TRY IT >> All of the lines below should be printed again exactly as they are.

DATA LISTING >>
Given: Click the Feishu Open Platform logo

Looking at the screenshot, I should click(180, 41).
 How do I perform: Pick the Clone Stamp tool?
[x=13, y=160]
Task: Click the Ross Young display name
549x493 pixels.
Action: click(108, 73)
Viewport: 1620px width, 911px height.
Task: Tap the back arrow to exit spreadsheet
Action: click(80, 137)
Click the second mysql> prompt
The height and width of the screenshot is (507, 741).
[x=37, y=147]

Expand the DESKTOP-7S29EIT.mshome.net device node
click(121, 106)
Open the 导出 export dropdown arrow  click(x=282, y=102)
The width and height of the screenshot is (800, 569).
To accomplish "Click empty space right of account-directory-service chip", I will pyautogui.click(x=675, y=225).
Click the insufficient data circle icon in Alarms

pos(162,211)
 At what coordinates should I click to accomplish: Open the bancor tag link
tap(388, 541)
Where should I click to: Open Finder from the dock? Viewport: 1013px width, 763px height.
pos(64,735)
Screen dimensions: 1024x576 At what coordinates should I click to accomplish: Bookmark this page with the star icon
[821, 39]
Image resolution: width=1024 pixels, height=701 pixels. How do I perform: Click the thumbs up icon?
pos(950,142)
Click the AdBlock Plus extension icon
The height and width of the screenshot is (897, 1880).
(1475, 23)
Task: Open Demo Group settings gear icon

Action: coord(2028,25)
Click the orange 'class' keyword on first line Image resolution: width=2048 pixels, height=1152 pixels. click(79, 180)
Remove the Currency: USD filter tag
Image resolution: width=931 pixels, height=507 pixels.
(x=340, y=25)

EXERCISE SOLUTION >>
Given: Click the Feishu Open Platform logo

Looking at the screenshot, I should click(180, 41).
 How do I perform: Pick the Clone Stamp tool?
[x=13, y=160]
Task: Click the Ross Young display name
549x493 pixels.
Action: click(108, 73)
Viewport: 1620px width, 911px height.
Task: Tap the back arrow to exit spreadsheet
Action: click(80, 137)
Click the second mysql> prompt
The height and width of the screenshot is (507, 741).
[x=37, y=147]

Expand the DESKTOP-7S29EIT.mshome.net device node
click(121, 106)
Open the 导出 export dropdown arrow  click(x=282, y=102)
The width and height of the screenshot is (800, 569).
To accomplish "Click empty space right of account-directory-service chip", I will pyautogui.click(x=675, y=225).
Click the insufficient data circle icon in Alarms

pos(162,211)
 At what coordinates should I click to accomplish: Open the bancor tag link
tap(388, 541)
Where should I click to: Open Finder from the dock? Viewport: 1013px width, 763px height.
pos(64,735)
Screen dimensions: 1024x576 At what coordinates should I click to accomplish: Bookmark this page with the star icon
[821, 39]
Image resolution: width=1024 pixels, height=701 pixels. How do I perform: Click the thumbs up icon?
pos(950,142)
Click the AdBlock Plus extension icon
The height and width of the screenshot is (897, 1880).
(1475, 23)
Task: Open Demo Group settings gear icon

Action: coord(2028,25)
Click the orange 'class' keyword on first line Image resolution: width=2048 pixels, height=1152 pixels. click(79, 180)
Remove the Currency: USD filter tag
Image resolution: width=931 pixels, height=507 pixels.
(x=340, y=25)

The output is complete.